Similar Struggles Over the boundaries of racism and discrimination have been playing out across higher education campuses. Protests have erupted over cultural appropriation, controversial speakers, ‘triggering’ content in course material, and – in the variation certainly most familiar to the Oxford student – institutional commemorations of bigoted historical figures. Does Oriel’s statue of Cecil Rhodes signal that Oxford is an exclusionary space? How about a residential college named after an unapologetic defender of slavery? Or a law school crest that pays homage to a slave-owning family?

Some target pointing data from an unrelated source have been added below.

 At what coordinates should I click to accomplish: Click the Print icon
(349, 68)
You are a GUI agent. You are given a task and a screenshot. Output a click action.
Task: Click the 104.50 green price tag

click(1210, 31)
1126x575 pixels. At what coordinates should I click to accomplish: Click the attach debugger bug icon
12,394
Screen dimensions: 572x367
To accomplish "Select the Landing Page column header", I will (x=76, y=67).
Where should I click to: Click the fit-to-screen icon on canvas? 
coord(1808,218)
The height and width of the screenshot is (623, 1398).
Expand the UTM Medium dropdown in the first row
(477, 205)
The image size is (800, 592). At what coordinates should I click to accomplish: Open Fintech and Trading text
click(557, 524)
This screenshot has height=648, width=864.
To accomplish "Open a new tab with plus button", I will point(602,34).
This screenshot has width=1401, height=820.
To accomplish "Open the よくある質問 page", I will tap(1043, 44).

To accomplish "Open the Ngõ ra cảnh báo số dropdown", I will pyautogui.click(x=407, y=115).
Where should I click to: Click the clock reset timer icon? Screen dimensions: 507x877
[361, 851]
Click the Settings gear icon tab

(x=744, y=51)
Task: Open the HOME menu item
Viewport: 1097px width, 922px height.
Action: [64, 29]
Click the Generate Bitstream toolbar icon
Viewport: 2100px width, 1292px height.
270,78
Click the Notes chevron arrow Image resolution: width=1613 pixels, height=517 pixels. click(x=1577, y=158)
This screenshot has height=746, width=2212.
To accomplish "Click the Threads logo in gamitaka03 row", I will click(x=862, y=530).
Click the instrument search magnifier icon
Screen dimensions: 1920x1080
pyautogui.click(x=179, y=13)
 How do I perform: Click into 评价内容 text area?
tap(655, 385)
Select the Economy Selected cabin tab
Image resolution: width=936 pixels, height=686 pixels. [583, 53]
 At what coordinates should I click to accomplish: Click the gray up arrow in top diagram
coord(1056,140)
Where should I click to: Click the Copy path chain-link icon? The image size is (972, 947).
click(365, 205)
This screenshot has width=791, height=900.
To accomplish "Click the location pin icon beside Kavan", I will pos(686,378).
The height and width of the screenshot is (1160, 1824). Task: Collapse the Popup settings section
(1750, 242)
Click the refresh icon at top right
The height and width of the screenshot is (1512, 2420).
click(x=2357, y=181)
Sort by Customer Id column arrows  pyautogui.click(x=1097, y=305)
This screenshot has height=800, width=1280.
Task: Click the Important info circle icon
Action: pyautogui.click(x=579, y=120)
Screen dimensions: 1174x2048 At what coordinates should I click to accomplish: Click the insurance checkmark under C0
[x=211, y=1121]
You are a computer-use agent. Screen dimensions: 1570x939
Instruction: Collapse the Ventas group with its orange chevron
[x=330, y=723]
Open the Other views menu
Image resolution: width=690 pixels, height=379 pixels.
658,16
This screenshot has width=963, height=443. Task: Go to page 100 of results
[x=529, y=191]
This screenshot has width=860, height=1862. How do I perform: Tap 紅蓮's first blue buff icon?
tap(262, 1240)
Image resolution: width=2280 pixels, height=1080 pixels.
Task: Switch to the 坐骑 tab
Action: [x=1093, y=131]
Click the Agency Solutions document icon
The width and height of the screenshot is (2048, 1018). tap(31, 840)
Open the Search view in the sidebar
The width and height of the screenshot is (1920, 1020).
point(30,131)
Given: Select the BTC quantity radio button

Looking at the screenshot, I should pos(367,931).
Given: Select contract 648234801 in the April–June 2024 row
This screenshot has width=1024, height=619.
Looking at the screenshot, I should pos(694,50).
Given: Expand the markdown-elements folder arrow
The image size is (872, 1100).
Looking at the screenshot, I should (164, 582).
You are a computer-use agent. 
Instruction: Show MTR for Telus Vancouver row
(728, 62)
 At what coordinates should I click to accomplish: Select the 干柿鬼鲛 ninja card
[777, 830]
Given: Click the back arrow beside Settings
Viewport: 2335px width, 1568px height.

These questions are the foundation of what Kennedy calls the “dememorialisation struggles”: on the one hand are student-led calls to eliminate symbols celebrating racists and bigots; on the other, there are cries to preserve history and the sanctity of free speech. We had Rhodes Must Fall here at Oxford; Princeton saw protests over the Woodrow Wilson School; Yale over Calhoun College; Harvard over the Royall Crest. There have been similar denunciations of vestiges of the Confederacy, like statues of Confederate soldiers and representations of the Confederate flag.

“For all of these,” Kennedy says, “my basic thing is, as a presumption, addition rather than subtraction. I don’t want people to lose sight, too much, of what’s in the past. Yeah, there was a guy named Robert E Lee, and Robert E Lee was a quite substantial person, admirable in certain respects, but this person who was admirable in certain respects fought for the Confederacy, which was willing to go to war to maintain a system that allowed for and that actually reinforced a regime of making people property. I want people to remember that boy, wasn’t that screwed up? And didn’t even people who were admirable in certain ways fall into that? That’s a hell of a cautionary tale. I want the cautionary tales to stick around.”

“Now, when somebody talks about Thomas Jefferson,” he continues. “I want the Jefferson story to be fully out there. Here’s this guy who wrote wonderful things about liberty, and the pursuit of happiness, and all men are created equal, and he was a damned hypocrite. I want that out there too, I want the whole thing out there, but we are going to keep the Jefferson Memorial. Okay, I can live with that. And I would say the same thing, by the way, about Rhodes.”

At the beginning of my conversation with him, Kennedy told me the advice he always gives to American students heading to Oxford – a lesson based on the deep regret he says he feels about how he treated his time at Balliol. And maybe it applies here too, to those of us who risk letting Oxford’s flaws blind us to the privilege of being able to study within its walls. His suggestion was this: Be in awe. Be impressed. And take advantage of the opportunity for deep reading and study at this unique academic institution.